On June 25-28, 2018, we held the Yaki Youth Camp: Refresher Training 2018 at TWA Batuputih Camping Ground in Tangkoko for the most active and dedicated youth Yaki Ambassadors from all three campaign areas. This 4 day/3 night refresher training camp gave us the chance to re-engage with a total of 23 ambassadors, to continue to motivate and inspire them, revive their confidence as well as encourage creative thinking to develop youth-empowered conservation initiatives. The purpose of this refresher camp is to further mold these youth Yaki Ambassadors to become more confident in educating their peers and raising public awareness about yaki conservation, to help them further understand how to become a “role model” for environment-friendly behaviour, to brainstorm together about various conservation actions that are both creative and effective as well as to encourage them to continue actively support SY activities, considering the intensity of illegal hunting that still threatens yaki population and other protected wildlife in North Sulawesi.

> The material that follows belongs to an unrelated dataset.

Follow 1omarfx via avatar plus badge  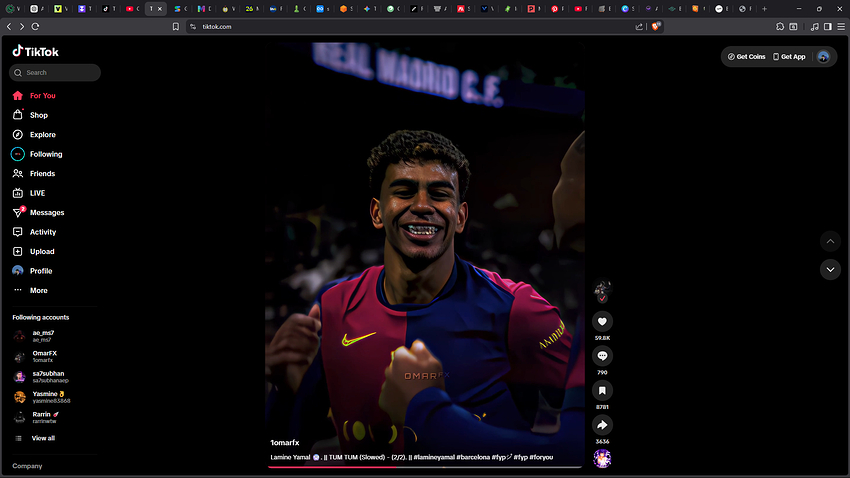[602, 299]
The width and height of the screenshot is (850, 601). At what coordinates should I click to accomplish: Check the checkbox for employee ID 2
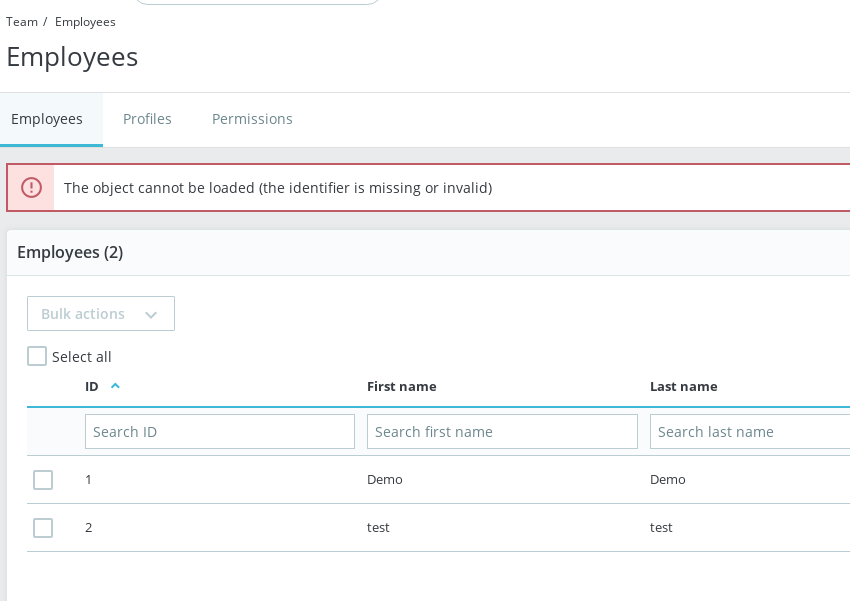tap(43, 528)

During this action-packed camp, participants were provided with various activities, games as well as inspirational and educational talks by speakers whom are experts in the field, such as Dr. John Tasirin from Sam Ratulangi University who talked about biodiversity in North Sulawesi and Dwiyandhi Febriyanti from Macaca Nigra Project (MNP) who took the participants to see yaki in their natural habitat while providing in-depth explanation about the species and the conservation efforts that MNP is doing. Billy Lolowang from Tasikoki Wildlife Rescue & Education Center helped the participants understand more about wildlife rescue and explained about Tasikoki’s role in it and Grace Nelwan, a long-time mentor for North Sulawesi’s network of tourism pageants, got on board to provide the Yaki Ambassadors with public speaking training and helped them find solutions for the various obstacles that they may encounter in the field. We also had the absolute pleasure of having Indonesian Yaki Ambassador Khouni Lomban Rawung share her experiences as Yaki Ambassador whom has gone above and beyond to support conservation efforts in North Sulawesi, further motivating her fellow ambassadors while also discussing conservation issues and how we can work together to mitigate them.

Camp participants proved to be highly enthusiastic and involved all throughout camp, as can be seen through how they really got into the discussion and brainstorm sessions which would often become exciting. They also provided personal reflection and evaluation of their experiences, providing indicators of the impact of their involvement as representatives of conservation efforts on both their personal development and their involvement with local communities. They shared aspirations and hopes for the future of wildlife conservation and reached a consensus to keep supporting the conservation of protected wildlife, especially yaki.

Following this refresher camp, we are confident to see more real conservation actions by the Yaki Ambassadors to help mitigate conservation issues in North Sulawesi, through community engagement and raising public awareness as well as promoting positive behaviour towards the environment. Together we will save the yaki!